Text shown:
_ _ _
Market Plates
A lovely winter warmer to serve to friends or the family on a cold winter evening or Sunday afternoon is suet pudding.
Most often associated with British cuisine it is thought to date back as far as the 14th Century and was a way of preserving meat or fruit at the end of a season.
Suet puddings can be either sweet or savoury and are either boiled or steamed, favourites include spotted dick, Christmas pudding or steak and kidney pudding.
A variation that we like to cook at the MB is oxtail pudding. Oxtail is an under-used but inexpensive lean cut of meat which makes it a great choice, especially for people on a budget.
You may think at first glance this recipe looks daunting but stick with it, we have made it as simple as possible and the results are well worth it.
Recipe – serve 2-4
2kg oxtail
300g onions
100g celery
150g carrots
150g leeks
200g mushrooms
½ bay leaf
5 sprigs of thyme
10 black peppercorns
1 star anise
8 tbsp brandy
250ml red wine
2l good beef stock
500g self-raising flour
250g shredded suet
6g salt
300ml cold water
Method
Brown the oxtail on all sides and remove from the pan, deglaze the pan with the brandy and wine, make sure it catches alight to burn off the alcohol.
_ _ _
[Records drawn from a data source]
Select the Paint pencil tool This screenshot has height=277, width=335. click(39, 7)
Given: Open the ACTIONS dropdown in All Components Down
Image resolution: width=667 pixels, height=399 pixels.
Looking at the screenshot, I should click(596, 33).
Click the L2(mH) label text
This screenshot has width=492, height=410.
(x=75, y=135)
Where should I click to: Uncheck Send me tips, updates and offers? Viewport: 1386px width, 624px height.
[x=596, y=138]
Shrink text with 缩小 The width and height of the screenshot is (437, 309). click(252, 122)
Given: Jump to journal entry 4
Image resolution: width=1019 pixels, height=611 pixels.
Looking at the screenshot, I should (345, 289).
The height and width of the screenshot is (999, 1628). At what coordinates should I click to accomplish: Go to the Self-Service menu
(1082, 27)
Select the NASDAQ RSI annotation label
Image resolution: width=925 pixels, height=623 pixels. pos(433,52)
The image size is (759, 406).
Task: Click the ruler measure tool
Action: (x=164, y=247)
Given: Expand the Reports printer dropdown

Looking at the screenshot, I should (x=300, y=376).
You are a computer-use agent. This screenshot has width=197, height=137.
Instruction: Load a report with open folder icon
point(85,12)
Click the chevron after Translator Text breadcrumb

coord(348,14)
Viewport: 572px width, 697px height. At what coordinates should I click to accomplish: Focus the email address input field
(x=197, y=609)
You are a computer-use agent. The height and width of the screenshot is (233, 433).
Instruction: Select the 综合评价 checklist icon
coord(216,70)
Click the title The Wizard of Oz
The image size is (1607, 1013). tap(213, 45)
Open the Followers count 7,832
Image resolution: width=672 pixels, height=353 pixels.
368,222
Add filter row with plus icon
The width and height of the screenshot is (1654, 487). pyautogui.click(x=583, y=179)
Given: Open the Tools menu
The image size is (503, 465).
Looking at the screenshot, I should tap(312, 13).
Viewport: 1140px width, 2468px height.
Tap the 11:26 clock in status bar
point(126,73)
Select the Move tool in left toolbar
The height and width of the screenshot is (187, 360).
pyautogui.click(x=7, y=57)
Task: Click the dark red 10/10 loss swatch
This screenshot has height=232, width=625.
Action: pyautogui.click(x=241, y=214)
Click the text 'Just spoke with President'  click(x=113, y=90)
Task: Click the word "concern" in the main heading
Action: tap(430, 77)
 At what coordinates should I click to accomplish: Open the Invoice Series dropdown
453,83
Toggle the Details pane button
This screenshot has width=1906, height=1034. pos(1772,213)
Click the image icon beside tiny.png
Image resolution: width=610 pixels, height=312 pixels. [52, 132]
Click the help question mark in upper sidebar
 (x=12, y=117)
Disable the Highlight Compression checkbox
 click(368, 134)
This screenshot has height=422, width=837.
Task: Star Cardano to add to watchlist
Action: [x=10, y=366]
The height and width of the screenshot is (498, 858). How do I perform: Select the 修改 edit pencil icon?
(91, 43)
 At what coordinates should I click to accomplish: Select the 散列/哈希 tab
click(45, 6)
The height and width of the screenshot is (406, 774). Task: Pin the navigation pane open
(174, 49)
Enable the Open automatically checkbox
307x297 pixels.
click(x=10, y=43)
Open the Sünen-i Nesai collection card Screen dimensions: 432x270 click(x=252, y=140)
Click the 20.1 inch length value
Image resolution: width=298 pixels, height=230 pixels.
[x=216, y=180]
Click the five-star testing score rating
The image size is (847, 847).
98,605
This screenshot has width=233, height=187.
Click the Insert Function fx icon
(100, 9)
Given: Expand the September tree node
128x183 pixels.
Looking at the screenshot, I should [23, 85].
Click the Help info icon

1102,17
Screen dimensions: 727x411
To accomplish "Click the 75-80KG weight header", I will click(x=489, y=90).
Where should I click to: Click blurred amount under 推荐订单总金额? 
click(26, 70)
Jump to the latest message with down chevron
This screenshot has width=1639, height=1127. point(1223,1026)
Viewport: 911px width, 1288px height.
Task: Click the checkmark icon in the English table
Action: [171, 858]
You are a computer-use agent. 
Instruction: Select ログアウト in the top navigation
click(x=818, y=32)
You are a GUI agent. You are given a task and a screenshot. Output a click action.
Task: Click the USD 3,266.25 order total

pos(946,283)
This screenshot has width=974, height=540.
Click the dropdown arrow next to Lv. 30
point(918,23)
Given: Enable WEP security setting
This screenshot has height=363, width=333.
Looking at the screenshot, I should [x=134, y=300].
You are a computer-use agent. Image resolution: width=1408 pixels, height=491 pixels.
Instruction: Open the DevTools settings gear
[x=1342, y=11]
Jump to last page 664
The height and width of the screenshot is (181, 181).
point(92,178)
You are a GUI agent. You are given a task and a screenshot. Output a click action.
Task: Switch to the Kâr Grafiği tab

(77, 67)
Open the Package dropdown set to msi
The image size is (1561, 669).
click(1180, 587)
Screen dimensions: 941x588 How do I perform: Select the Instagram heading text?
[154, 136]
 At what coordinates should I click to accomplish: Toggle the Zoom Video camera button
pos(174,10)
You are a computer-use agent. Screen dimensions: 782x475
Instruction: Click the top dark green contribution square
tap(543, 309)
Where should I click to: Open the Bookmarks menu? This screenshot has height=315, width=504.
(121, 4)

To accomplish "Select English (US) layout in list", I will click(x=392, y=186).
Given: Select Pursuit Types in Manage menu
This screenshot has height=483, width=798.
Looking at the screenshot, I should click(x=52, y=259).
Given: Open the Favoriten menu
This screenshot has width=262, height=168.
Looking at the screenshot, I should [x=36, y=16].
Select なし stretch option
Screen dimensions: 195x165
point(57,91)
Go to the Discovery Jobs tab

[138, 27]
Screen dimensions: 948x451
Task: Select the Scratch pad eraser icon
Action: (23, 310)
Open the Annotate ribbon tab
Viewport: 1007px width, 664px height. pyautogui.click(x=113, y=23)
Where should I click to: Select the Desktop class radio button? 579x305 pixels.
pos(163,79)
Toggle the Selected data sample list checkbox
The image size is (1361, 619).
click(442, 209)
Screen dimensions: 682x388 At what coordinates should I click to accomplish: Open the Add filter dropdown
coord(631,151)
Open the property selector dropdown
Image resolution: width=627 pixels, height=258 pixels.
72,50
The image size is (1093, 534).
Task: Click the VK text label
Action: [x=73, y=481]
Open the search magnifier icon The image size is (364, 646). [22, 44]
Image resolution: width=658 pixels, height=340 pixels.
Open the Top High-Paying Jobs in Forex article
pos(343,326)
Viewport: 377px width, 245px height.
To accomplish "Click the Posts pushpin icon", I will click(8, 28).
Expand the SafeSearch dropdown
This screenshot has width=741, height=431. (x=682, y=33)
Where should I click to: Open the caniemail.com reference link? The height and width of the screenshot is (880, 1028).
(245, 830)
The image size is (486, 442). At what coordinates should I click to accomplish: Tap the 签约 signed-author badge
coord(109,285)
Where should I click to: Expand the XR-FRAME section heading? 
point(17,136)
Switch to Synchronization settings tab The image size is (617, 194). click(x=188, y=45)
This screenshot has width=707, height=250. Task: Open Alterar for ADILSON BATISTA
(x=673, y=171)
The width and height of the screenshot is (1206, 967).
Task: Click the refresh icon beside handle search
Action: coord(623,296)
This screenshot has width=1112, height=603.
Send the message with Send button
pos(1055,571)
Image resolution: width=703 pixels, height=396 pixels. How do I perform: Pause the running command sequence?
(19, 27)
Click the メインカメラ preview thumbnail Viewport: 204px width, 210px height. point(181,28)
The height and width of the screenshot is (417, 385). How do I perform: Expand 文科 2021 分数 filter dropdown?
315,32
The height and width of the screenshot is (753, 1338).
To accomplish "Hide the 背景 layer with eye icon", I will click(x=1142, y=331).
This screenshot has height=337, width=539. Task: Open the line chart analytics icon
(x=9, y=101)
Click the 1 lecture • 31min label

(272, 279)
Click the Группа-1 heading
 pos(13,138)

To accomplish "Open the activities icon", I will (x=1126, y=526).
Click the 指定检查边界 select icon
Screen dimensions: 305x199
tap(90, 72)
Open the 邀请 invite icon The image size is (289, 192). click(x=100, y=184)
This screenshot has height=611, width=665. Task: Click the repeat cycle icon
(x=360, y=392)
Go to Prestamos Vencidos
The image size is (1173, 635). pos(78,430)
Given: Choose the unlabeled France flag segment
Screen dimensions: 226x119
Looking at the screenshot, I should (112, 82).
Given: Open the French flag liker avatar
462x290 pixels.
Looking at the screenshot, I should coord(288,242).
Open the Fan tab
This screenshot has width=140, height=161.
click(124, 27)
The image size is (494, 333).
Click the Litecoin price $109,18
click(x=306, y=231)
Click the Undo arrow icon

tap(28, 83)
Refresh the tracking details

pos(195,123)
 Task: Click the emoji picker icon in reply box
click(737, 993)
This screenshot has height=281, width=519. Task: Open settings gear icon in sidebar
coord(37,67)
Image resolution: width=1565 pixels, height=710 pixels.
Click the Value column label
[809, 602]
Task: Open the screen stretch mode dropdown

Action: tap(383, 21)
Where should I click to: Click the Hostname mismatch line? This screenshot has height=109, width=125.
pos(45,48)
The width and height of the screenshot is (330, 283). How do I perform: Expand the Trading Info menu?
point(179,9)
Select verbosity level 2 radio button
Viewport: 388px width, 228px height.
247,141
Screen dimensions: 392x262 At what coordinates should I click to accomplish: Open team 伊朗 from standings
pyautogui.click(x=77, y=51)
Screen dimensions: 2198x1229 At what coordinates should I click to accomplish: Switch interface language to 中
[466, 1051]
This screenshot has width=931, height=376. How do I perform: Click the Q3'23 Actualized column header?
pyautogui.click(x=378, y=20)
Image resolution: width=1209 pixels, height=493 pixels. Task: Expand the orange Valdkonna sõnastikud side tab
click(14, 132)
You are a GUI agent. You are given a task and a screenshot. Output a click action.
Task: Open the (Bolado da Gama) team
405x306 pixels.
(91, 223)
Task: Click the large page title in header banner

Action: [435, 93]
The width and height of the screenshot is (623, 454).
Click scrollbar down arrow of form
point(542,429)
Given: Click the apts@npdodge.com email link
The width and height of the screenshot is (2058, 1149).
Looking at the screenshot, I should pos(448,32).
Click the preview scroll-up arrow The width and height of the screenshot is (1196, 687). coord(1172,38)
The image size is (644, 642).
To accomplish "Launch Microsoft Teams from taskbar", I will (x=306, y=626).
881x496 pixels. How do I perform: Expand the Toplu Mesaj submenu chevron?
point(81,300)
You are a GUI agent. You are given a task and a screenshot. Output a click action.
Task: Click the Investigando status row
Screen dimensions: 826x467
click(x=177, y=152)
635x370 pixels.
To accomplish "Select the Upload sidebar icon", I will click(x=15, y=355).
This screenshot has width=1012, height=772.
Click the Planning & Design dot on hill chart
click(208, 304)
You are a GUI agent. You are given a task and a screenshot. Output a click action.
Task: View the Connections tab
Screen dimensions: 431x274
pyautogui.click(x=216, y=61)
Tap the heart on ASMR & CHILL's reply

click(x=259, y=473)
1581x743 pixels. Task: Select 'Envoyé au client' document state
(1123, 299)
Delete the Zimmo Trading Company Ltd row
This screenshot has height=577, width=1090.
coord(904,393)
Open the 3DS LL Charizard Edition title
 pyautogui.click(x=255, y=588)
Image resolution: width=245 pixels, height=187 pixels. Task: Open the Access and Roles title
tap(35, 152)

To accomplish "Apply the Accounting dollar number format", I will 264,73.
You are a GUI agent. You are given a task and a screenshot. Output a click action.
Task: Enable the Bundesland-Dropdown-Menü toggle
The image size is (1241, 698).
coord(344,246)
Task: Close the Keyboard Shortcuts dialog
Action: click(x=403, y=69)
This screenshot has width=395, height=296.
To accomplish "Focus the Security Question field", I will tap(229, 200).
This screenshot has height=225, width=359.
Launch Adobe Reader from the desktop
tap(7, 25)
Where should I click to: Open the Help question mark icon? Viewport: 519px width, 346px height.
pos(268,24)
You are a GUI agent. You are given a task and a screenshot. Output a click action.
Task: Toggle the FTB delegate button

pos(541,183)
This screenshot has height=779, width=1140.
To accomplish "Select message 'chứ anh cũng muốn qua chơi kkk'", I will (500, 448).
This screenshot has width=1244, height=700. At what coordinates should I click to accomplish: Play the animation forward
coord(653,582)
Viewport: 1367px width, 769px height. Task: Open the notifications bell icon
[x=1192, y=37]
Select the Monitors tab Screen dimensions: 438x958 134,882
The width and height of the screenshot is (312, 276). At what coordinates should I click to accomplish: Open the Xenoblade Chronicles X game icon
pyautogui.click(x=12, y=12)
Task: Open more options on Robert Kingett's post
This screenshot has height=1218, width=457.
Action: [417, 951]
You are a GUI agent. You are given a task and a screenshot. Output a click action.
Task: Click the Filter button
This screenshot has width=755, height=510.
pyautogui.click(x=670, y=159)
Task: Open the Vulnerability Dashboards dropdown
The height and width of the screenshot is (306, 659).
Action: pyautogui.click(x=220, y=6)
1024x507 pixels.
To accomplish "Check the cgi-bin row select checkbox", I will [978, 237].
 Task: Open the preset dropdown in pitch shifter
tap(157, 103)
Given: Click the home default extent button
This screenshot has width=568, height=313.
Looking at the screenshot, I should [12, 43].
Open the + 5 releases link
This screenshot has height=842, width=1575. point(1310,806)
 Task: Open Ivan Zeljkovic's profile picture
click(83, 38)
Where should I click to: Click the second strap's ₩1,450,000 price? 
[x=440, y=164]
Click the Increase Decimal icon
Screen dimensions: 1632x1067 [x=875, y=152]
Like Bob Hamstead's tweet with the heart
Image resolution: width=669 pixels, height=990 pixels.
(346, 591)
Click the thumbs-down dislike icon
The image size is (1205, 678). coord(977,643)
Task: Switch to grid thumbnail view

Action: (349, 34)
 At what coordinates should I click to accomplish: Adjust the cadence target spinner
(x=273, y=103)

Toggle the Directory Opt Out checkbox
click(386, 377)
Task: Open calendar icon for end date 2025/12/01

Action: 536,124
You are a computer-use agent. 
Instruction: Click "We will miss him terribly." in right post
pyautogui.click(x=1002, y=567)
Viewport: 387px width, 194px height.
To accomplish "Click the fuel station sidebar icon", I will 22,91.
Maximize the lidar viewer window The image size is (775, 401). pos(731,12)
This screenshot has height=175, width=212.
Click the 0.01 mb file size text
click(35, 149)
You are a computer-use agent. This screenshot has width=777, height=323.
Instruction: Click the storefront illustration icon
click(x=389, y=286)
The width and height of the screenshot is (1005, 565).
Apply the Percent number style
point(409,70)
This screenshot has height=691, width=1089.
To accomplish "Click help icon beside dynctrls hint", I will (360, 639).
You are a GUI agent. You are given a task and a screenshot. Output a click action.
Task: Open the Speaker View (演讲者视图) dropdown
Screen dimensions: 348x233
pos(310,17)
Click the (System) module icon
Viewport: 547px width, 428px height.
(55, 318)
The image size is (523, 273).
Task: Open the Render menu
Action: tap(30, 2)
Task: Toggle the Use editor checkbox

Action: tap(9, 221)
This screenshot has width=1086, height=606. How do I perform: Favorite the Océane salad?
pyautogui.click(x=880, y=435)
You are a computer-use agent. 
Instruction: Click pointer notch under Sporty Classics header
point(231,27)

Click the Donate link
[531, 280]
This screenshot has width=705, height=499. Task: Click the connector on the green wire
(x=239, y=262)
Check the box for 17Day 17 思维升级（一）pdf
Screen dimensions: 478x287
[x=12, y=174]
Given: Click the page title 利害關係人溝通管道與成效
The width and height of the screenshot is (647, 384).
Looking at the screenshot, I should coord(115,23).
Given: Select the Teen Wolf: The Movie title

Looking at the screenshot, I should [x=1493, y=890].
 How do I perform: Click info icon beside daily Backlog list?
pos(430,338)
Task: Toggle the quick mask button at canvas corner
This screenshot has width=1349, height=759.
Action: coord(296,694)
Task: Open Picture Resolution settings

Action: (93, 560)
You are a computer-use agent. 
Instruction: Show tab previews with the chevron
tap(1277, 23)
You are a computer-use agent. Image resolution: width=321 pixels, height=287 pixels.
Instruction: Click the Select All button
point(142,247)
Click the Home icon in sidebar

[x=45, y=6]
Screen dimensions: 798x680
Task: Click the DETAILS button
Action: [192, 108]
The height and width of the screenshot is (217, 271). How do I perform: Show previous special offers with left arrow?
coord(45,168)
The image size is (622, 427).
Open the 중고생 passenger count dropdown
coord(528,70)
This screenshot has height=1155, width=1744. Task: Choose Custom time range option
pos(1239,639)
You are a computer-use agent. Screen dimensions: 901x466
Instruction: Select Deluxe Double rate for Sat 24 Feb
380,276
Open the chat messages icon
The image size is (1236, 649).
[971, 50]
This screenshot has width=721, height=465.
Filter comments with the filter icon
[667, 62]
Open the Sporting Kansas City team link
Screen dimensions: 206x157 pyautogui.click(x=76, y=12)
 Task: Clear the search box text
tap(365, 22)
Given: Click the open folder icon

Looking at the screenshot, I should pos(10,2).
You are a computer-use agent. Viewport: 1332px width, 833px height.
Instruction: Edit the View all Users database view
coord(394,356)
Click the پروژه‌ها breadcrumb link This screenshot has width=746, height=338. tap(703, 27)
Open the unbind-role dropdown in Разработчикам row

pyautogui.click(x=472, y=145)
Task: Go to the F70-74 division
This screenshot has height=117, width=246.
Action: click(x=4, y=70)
_ _ _
What you will do:
• 1. Quote the suet pudding text word for word, everything from "Market Plates" down to "on a budget.".
• 2. Does the suet pudding text agree with each of these statements? Answer yes or no for each, and quote the words of the text that decide it. (a) Suet puddings are only ever boiled. (b) Oxtail is described as an inexpensive lean cut of meat. (c) The recipe serves six people.

Answers below:
• 1.
Market Plates
A lovely winter warmer to serve to friends or the family on a cold winter evening or Sunday afternoon is suet pudding.
Most often associated with British cuisine it is thought to date back as far as the 14th Century and was a way of preserving meat or fruit at the end of a season.
Suet puddings can be either sweet or savoury and are either boiled or steamed, favourites include spotted dick, Christmas pudding or steak and kidney pudding.
A variation that we like to cook at the MB is oxtail pudding. Oxtail is an under-used but inexpensive lean cut of meat which makes it a great choice, especially for people on a budget.

• 2.
(a) No: "Suet puddings can be either sweet or savoury and are either boiled or steamed"
(b) Yes: "Oxtail is an under-used but inexpensive lean cut of meat"
(c) No: "Recipe – serve 2-4"